NAZIM HİKMET yazmış Abidin Dino’ya:
“Sen mutluluğun resmini yapabilir misin Abidin?
işin kolayına kaçmadan ama
gül yanaklı bebesini emziren melek yüzlü anneciğin resmini değil
ne de ak örtüde elmaların
ne de akvaryumda su kabarcıklarının arasında dolaşan kırmızı balığınkini
Sen mutluluğun resmini yapabilir misin Abidin?
1961 yazı ortalarındaki Küba’nın resmini yapabilir misin? Çok şükür, çok şükür bugünü de gördüm. Ölsem gam yemem gayrının resmini yapabilir misin?”
* * *
Abidin Dino da resimle değil ama şu satırla cevap vermiş Nazım’a:
“Davullar çalsa, zurnalar söyleseydi
Bağrımıza bassaydık seni Nazım,
Yapardım mutluluğun resmini
Başında delikanlı şapkan,
Kolların sıvalı, kavgaya hazır
Bahriyeli adımlarla düşüp yola
Gidebilseydik meserret kahvesine, karşılaştığımız yere
Ve bir acı kahvemi içseydin.
Anlatsaydık
O günlerden, geçmişten, gelecekten,
Ne günler biterdi,
Ne geceler...
Dinerdi tüm acılar seninle
Bir düş olurdu ayrılığımız,
Anılarda kalan.
Ve dolaşsaydık Türkiye’yi
Bir baştan bir başa.
Yattığımız yerler müze olmuş,
Sürgün şehirler cennet. O zaman Nazım,
Yapardım mutluluğun resmini
Buna da ne tuval yeterdi;
Ne boya...”
* * *
TNS araştırma şirketi “Türkiye Profili Araştırması” yapmış ve 2005’te kendini mutlu hisseden Türklerin oranı yüzde 72,8 iken; şimdi bu oranın yüzde 87,6’ya yükseldiğini saptamış.
Öte yanda bir de dünya devi, Gallup var.
O da 2010 yılı boyunca dünyanın 124 ülkesinde yürüttüğü “mutluluk anketinin” sonucunu açıklamış.

--

§ Yapılacak İşler:
1. Mutluluk konulu metinde “Ve dolaşsaydık Türkiye’yi” sözlerinden “devi, Gallup var.” sözlerine kadar uzanan kısmı olduğu gibi çıkarın.
2. Mutluluk konulu metne göre TNS araştırmasında 2005 yılında kendini mutlu hisseden Türklerin oranı yüzde kaç olarak belirtilmiştir?
3. Mutluluk konulu metni, son cümlesinden sonra gelecek biçimde devam ettirin.

§ Sağlanan Veriler:
--

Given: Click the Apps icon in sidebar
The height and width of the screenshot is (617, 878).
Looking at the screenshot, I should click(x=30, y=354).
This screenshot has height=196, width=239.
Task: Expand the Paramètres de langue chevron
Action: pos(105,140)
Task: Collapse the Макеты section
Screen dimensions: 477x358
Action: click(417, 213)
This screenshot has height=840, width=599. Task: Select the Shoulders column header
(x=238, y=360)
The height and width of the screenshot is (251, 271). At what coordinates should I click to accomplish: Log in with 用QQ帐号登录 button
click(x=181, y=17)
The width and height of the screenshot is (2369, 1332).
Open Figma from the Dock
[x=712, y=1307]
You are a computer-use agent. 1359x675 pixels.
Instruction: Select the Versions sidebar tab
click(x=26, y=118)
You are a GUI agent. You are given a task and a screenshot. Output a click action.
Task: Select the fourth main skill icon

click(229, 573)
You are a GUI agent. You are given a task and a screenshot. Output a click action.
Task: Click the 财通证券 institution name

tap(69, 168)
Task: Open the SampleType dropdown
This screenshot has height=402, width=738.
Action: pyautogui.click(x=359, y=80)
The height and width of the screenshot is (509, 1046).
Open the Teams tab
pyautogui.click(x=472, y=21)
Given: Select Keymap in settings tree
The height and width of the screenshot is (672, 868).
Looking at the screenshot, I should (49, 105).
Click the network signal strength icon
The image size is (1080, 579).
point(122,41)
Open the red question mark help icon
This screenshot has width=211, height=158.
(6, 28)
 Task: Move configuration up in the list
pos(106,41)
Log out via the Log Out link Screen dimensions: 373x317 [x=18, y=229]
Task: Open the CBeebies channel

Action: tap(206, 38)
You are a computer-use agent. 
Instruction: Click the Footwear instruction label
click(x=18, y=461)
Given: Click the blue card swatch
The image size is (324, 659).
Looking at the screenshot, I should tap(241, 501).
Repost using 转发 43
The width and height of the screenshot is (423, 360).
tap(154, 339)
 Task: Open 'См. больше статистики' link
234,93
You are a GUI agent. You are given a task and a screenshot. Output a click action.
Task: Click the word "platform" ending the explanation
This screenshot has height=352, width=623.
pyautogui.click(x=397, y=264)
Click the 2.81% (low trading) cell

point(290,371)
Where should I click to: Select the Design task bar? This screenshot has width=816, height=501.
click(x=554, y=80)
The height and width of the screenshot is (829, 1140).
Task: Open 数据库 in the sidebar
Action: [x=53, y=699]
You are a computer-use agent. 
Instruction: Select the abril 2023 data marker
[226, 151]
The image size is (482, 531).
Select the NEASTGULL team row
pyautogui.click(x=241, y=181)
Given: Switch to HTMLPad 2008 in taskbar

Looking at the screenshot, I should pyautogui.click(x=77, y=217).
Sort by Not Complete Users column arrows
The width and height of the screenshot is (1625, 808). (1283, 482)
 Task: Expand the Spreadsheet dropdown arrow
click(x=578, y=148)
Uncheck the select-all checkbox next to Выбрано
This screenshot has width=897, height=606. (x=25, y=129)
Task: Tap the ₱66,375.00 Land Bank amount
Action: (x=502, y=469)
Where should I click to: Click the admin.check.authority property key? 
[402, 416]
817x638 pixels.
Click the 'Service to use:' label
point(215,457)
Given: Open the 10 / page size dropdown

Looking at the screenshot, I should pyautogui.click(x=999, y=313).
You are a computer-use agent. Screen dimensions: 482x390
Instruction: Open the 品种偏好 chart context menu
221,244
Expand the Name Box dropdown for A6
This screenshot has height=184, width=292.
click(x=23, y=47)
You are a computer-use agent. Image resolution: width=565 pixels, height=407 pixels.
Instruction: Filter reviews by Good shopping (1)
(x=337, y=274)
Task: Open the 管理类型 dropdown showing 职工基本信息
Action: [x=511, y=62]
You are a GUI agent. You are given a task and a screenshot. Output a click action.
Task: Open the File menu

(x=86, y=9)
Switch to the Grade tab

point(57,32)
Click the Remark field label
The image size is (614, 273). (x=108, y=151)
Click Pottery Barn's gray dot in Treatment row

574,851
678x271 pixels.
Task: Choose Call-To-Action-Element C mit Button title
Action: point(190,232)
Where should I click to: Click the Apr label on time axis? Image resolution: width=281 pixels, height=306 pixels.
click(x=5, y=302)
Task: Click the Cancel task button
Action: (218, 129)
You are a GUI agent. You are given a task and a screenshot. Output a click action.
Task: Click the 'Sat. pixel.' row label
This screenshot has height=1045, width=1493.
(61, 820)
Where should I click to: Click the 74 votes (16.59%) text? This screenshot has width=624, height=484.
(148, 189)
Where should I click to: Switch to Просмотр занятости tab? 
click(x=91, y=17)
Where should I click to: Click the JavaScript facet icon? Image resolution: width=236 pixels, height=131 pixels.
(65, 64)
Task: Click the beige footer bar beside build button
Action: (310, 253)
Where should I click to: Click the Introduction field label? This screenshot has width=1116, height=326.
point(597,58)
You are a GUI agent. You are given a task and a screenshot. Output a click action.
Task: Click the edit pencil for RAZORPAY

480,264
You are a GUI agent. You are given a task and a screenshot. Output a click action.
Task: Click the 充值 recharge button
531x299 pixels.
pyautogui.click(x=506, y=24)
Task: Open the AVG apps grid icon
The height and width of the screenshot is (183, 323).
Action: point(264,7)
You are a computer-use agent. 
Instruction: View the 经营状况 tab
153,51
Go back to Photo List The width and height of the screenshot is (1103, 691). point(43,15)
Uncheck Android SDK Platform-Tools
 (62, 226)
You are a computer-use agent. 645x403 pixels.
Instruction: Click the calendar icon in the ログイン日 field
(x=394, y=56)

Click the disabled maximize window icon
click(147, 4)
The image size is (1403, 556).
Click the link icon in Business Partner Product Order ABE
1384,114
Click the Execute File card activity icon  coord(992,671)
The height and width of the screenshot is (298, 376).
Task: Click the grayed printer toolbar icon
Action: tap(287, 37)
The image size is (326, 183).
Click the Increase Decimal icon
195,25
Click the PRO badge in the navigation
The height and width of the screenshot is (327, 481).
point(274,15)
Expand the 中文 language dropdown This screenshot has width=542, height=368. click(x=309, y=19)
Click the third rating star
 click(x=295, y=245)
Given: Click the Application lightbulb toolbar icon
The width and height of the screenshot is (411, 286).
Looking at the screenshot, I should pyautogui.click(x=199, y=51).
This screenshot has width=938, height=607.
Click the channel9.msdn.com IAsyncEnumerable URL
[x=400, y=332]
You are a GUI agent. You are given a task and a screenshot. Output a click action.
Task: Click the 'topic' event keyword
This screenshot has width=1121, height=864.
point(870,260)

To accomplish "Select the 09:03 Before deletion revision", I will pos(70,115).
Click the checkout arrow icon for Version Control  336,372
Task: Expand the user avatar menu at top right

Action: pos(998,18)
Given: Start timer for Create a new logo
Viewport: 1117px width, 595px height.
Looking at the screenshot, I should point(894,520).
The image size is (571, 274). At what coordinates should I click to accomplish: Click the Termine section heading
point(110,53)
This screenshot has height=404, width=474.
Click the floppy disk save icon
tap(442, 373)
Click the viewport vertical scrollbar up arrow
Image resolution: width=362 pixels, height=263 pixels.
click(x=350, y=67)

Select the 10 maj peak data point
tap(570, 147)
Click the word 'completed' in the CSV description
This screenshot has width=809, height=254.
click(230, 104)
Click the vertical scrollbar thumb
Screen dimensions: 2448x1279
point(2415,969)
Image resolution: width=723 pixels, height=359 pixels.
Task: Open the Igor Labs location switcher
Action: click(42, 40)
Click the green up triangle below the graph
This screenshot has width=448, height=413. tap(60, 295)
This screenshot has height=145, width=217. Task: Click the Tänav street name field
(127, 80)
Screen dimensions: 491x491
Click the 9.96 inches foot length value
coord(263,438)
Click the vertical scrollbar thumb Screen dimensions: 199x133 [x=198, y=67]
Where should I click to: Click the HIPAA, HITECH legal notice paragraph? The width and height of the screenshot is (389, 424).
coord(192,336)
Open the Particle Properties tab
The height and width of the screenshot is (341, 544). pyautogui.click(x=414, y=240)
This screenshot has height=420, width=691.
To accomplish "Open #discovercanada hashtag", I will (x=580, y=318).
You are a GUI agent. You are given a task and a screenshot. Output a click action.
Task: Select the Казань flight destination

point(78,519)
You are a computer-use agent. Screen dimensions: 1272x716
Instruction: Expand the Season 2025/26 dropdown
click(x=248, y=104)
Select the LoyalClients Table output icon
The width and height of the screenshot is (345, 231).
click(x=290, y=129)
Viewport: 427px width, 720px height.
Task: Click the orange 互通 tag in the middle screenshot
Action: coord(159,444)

--

§ Yazılı Yanıtlarınız:
1.
Ve dolaşsaydık Türkiye’yi
Bir baştan bir başa.
Yattığımız yerler müze olmuş,
Sürgün şehirler cennet. O zaman Nazım,
Yapardım mutluluğun resmini
Buna da ne tuval yeterdi;
Ne boya...”
* * *
TNS araştırma şirketi “Türkiye Profili Araştırması” yapmış ve 2005’te kendini mutlu hisseden Türklerin oranı yüzde 72,8 iken; şimdi bu oranın yüzde 87,6’ya yükseldiğini saptamış.
Öte yanda bir de dünya devi, Gallup var.

2. Yüzde 72,8.

3.
Türkiye, 124 ülke arasında “dünyanın en mutlu 75’inci ülkesi” olmuş.
Tıpkı Irak gibi!
* * *
Hepsi yalan bunların, hepsi palavra.
Mutluluğun oranı olmaz, hesabı yapılamaz.
Mutluluk bir “an” olabilir yalnızca.
Ve sizin yaşam albümünüzde o anlar ne kadar çoksa... Tamamdır.
Mutluluk resimlerinden oluşan bir sergi bile açabilirsiniz icabında!
Vahim yanlış
İŞİN başında erkek adaylardan 3 bin, kadınlardan 2 bin lira aldı Ak Parti.
Başka illerde aynı mecburiyet var mı bilmem ama İzmir’de “Yetmez” diyorlar:
“Listelerin ilk altı sırasında olanlar 100’er bin lira, diğer sıradakiler 25’er bin lira verecek.”
Ya yoksa paraları, ne yapsınlar?
Bankadan kredi mi alsınlar?
Ya sonra...
Kredi borcunu ödemek için, ne yapacaklar?
Velhasıl Ak Parti İzmir’de “vahim bir yanlış” içinde!
Ve dahası...
YSK’nın yerinde olsam, Ak Parti adaylarının “adaylıklarını iptal ederdim” hemen!
“Neden” derseniz...
“Eksik belge” yüzünden.
Çünkü işin başında, adaylardan “servet beyanı” da istenmeliydi.
Hesabında 100 bin lirası olmayan, veto edilmeliydi!